3. Which of the following statements is CORRECT?

a. For a project to have more than one IRR, then both IRRs must be greater than the WACC.

b. If two projects are mutually exclusive, then they are likely to have multiple IRRs.

c. If a project is independent, then it cannot have multiple IRRs.

d. Multiple IRRs can only occur if the signs of the cash flows change more than once.

e. If a project has two IRRs, then the smaller one is the one that is most relevant, and it should be accepted and relied upon.

4. Which of the following statements is CORRECT?

a. The MIRR and NPV decision criteria can never conflict.

b. The IRR method can never be subject to the multiple IRR problem, while the MIRR method can be.

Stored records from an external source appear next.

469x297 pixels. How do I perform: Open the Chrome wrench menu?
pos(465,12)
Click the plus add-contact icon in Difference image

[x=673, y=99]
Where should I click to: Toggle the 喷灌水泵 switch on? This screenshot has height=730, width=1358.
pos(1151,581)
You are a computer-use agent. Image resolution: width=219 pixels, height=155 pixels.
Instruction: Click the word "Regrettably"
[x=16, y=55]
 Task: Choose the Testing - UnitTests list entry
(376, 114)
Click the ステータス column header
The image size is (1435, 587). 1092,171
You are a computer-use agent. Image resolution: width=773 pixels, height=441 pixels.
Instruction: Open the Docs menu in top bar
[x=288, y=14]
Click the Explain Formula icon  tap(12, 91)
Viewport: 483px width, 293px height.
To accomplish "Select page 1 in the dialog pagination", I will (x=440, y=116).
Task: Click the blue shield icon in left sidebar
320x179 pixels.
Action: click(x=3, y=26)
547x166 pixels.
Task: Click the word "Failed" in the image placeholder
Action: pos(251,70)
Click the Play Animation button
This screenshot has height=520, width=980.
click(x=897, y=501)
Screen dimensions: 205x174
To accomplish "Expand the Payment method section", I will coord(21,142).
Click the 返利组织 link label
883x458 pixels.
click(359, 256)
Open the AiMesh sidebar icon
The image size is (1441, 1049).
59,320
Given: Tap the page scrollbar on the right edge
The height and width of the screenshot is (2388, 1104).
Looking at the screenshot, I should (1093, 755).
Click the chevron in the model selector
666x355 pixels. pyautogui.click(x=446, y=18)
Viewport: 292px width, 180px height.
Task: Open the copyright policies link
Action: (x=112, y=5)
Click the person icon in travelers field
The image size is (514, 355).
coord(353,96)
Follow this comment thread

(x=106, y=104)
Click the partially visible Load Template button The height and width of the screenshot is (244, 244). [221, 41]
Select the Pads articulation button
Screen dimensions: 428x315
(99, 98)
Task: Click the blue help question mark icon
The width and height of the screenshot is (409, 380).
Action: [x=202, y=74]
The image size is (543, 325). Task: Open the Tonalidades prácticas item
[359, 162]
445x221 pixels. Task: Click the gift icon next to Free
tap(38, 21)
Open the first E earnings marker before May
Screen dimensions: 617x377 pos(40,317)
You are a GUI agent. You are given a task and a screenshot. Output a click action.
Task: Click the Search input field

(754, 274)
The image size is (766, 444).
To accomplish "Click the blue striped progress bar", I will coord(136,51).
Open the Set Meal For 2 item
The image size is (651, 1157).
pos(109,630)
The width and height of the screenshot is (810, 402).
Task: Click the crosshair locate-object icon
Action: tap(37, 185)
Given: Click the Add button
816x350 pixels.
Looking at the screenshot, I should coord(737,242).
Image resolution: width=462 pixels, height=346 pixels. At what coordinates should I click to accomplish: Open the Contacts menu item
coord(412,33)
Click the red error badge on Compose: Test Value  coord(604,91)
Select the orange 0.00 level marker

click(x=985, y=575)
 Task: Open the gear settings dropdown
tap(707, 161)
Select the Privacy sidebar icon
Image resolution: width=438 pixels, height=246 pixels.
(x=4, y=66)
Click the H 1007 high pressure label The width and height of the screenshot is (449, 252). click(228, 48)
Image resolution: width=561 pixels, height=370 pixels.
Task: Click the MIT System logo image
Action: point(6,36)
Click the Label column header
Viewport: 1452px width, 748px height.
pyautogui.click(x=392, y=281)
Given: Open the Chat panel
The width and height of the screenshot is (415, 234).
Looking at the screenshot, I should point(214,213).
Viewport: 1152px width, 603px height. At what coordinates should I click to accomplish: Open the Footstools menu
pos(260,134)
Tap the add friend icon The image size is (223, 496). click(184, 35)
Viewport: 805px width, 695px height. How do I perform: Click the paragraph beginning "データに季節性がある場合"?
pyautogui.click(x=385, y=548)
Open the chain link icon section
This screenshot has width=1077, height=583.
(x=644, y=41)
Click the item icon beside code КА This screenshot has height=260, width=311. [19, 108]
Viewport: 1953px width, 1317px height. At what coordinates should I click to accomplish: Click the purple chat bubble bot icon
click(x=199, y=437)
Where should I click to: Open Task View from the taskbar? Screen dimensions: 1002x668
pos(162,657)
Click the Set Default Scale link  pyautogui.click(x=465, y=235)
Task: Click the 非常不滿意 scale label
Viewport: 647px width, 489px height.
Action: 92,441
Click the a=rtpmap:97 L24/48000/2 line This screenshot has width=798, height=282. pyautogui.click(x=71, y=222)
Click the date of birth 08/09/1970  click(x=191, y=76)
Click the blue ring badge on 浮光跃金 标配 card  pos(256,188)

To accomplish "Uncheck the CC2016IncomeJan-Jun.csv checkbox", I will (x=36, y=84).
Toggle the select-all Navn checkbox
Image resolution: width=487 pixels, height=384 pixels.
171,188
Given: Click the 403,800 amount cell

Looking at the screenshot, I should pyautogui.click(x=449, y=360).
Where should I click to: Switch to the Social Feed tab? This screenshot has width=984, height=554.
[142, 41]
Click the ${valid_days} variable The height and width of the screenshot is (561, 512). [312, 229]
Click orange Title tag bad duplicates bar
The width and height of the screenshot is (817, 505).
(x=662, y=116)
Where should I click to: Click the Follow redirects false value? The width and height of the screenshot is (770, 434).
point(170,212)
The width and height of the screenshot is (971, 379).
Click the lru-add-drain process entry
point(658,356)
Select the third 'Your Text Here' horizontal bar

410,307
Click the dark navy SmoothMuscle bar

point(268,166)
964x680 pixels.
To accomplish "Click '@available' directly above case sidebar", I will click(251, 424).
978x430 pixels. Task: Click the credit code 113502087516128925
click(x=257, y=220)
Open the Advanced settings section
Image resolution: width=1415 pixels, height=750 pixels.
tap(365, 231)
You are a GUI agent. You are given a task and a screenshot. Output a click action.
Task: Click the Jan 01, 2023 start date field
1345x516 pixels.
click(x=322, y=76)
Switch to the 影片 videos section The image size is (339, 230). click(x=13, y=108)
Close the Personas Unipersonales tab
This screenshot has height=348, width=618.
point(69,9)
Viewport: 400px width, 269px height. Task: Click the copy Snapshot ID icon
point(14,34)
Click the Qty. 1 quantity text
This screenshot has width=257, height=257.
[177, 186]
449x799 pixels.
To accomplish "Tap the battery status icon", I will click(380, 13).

c. One reason some people prefer the MIRR to the regular IRR is that the MIRR is based on what is generally a more reasonable assumption about the reinvestment rate than the regular IRR.

d. The higher the WACC, the shorter the discounted payback period.

e. The MIRR method assumes that cash flows are reinvested at the crossover rate.

5. Which of the following statements is CORRECT? Assume that the project being considered has normal cash flows, with one outflow followed by a series of inflows.

a. A project's MIRR is always greater than its regular IRR.

b. A project's MIRR is always less than its regular IRR.

c. If a project's IRR is greater than its WACC, then the MIRR will be less than the IRR.

d. If a project's IRR is greater than its WACC, then the MIRR will be greater than the IRR.

e. To find a project's MIRR, we compound cash inflows at the IRR and then discount the terminal value back to t = 0 at the WACC.

6. Edmondson Electric Systems is considering a project that has the following cash flow and WACC data. What is the project's NPV? Note that if a project's projected NPV is negative, it should be rejected.

WACC:

10.00%

Year:

0

1

2

3

Cash flows:

-$1,000

$500

$500

$500

a. $243.43

b. $255.60

c. $268.38

d. $281.80

e. $295.89

7. Tucker Corp. is considering a project that has the following cash flow data. What is the project's IRR? Note that a project's projected IRR can be negative, in which case it will be rejected.

Year:

0

1

2

3

Cash flows:

-$1,000

$450

$450

$450

a. 15.82%

b. 16.65%

c. 17.48%

d. 18.36%

e. 19.27%

8. ZumBahlen Inc. is considering the following mutually exclusive projects:

Project A

Project B

Year

Cash Flow

0

-$5,000

-$5,000

1

200

3,000

2

800

3,000

3

3,000

800

4

5,000

200

At what cost of capital will the net present value of the two projects be the same? (That is, what is the "crossover" rate?)

a. 15.68%

b. 16.15%

c. 16.74%

d. 17.33%

e. 17.80%

9. Suppose Tapley Corporation uses a WACC of 8% for below-average risk projects, 10% for average-risk projects, and 12% for above-average risk projects. Which of the following independent projects should Tapley accept, assuming that the company uses the NPV method when choosing projects?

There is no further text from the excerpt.